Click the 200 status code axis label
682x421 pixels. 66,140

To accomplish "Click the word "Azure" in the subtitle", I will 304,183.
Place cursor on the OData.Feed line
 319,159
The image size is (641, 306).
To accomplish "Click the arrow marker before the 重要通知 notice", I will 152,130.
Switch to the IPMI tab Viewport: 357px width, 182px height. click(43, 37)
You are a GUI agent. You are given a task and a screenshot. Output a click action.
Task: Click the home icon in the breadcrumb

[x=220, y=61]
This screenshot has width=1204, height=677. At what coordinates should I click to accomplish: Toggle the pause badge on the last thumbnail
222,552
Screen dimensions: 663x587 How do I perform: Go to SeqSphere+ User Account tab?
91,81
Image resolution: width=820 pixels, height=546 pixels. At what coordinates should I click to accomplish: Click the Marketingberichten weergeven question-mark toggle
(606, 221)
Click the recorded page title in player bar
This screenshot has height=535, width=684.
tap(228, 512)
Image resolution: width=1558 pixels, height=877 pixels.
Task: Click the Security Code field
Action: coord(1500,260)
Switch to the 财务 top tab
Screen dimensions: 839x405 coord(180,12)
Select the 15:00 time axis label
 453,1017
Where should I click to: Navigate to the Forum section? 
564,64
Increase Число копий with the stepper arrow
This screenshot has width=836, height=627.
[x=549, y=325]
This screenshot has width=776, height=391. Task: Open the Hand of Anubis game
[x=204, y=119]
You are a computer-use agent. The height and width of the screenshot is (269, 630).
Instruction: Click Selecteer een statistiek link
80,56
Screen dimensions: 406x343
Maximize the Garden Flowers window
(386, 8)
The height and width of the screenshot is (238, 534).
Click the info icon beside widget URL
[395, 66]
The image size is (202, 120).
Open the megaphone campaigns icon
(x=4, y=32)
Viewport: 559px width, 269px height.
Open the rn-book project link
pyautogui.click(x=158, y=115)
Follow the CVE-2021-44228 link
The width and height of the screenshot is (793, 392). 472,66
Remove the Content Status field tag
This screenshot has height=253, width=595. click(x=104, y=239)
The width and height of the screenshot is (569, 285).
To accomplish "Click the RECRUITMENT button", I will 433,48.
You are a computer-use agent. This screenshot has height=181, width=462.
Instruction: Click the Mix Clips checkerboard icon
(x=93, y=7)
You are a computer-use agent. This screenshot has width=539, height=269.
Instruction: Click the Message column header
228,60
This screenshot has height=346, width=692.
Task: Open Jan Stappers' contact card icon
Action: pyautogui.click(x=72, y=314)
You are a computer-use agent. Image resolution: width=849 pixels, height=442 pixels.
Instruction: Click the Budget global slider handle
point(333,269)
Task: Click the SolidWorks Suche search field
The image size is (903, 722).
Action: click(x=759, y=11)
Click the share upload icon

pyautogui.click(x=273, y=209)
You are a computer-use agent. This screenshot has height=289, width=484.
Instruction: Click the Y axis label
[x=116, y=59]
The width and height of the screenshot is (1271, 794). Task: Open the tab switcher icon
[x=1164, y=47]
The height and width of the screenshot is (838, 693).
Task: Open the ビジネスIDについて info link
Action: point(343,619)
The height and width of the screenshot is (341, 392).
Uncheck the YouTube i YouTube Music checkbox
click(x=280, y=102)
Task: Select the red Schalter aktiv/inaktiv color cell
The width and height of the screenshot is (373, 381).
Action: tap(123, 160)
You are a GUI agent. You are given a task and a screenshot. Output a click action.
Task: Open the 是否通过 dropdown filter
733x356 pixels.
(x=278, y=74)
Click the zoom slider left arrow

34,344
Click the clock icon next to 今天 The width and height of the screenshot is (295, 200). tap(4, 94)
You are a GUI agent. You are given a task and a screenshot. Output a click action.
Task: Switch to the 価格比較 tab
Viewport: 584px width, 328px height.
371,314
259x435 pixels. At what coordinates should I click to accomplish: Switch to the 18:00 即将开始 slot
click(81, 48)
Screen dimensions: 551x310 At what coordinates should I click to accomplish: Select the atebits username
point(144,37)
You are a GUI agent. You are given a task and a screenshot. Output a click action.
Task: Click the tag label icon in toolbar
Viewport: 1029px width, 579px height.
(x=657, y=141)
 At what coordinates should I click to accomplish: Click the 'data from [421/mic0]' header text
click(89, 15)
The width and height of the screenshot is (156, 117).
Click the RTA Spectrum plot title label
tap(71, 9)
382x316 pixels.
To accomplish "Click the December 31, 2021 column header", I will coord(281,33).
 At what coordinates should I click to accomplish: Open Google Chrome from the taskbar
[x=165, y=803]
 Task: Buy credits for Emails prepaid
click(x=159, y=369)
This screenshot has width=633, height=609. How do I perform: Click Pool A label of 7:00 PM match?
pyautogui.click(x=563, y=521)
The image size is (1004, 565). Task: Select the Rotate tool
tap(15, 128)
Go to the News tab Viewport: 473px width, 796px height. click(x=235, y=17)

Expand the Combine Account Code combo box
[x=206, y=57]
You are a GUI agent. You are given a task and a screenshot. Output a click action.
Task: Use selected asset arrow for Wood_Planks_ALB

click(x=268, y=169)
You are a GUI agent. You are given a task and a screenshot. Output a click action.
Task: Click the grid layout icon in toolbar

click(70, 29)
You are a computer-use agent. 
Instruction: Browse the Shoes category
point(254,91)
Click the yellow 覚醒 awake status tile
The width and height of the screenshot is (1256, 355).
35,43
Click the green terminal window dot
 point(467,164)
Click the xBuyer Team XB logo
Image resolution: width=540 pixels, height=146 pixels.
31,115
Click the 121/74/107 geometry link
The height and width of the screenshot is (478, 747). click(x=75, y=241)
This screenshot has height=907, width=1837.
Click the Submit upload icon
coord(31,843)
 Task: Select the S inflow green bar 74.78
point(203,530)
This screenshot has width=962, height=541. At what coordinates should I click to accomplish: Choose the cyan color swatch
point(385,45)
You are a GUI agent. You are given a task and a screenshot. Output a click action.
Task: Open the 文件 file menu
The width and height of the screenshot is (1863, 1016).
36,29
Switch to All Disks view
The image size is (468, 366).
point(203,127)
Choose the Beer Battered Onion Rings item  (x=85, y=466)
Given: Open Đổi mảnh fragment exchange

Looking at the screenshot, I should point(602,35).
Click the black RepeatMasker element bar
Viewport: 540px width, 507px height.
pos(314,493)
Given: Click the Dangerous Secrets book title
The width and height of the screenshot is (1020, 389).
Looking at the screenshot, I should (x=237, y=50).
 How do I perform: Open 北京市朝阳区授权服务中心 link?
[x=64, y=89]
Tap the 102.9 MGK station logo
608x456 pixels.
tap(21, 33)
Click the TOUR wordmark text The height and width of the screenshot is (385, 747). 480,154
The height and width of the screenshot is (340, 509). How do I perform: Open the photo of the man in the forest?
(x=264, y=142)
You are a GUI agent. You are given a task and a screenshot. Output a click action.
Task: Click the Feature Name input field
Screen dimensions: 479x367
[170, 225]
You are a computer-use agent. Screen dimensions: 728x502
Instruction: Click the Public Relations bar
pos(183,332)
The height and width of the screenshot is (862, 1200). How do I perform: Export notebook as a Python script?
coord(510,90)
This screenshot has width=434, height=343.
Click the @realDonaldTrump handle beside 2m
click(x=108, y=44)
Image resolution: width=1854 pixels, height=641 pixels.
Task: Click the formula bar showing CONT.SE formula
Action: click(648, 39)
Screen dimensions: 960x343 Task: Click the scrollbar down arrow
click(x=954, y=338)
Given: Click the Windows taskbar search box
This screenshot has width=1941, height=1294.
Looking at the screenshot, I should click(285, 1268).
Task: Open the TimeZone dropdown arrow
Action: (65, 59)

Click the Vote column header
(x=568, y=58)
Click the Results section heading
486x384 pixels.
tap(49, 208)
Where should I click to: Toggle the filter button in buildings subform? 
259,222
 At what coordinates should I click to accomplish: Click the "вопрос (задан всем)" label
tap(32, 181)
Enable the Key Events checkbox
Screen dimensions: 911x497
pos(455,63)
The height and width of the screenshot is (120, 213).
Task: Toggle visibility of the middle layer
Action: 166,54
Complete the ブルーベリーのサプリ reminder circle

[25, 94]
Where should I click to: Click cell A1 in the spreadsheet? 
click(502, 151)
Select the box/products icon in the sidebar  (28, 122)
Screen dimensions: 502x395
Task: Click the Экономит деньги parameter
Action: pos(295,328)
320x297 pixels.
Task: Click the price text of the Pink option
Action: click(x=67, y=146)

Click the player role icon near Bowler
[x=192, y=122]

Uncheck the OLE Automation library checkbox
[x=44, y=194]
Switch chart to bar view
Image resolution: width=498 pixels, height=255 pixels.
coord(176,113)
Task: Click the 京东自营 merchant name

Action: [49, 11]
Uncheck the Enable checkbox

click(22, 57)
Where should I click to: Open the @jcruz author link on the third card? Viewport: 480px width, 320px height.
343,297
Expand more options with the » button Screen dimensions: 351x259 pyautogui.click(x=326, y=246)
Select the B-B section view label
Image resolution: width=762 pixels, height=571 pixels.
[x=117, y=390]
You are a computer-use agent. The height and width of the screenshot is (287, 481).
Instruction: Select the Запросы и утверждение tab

━━━━

• Task to carry out:
Copy the items above verbatim, beginning at the line that contains "Click the share upload icon" and stopping after the line that contains "click(x=159, y=369)".

• The reply:
Click the share upload icon

pyautogui.click(x=273, y=209)
You are a computer-use agent. This screenshot has height=289, width=484.
Instruction: Click the Y axis label
[x=116, y=59]
The width and height of the screenshot is (1271, 794). Task: Open the tab switcher icon
[x=1164, y=47]
The height and width of the screenshot is (838, 693).
Task: Open the ビジネスIDについて info link
Action: point(343,619)
The height and width of the screenshot is (341, 392).
Uncheck the YouTube i YouTube Music checkbox
click(x=280, y=102)
Task: Select the red Schalter aktiv/inaktiv color cell
The width and height of the screenshot is (373, 381).
Action: tap(123, 160)
You are a GUI agent. You are given a task and a screenshot. Output a click action.
Task: Open the 是否通过 dropdown filter
733x356 pixels.
(x=278, y=74)
Click the zoom slider left arrow

34,344
Click the clock icon next to 今天 The width and height of the screenshot is (295, 200). tap(4, 94)
You are a GUI agent. You are given a task and a screenshot. Output a click action.
Task: Switch to the 価格比較 tab
Viewport: 584px width, 328px height.
371,314
259x435 pixels. At what coordinates should I click to accomplish: Switch to the 18:00 即将开始 slot
click(81, 48)
Screen dimensions: 551x310 At what coordinates should I click to accomplish: Select the atebits username
point(144,37)
You are a GUI agent. You are given a task and a screenshot. Output a click action.
Task: Click the tag label icon in toolbar
Viewport: 1029px width, 579px height.
(x=657, y=141)
 At what coordinates should I click to accomplish: Click the 'data from [421/mic0]' header text
click(89, 15)
The width and height of the screenshot is (156, 117).
Click the RTA Spectrum plot title label
tap(71, 9)
382x316 pixels.
To accomplish "Click the December 31, 2021 column header", I will coord(281,33).
 At what coordinates should I click to accomplish: Open Google Chrome from the taskbar
[x=165, y=803]
 Task: Buy credits for Emails prepaid
click(x=159, y=369)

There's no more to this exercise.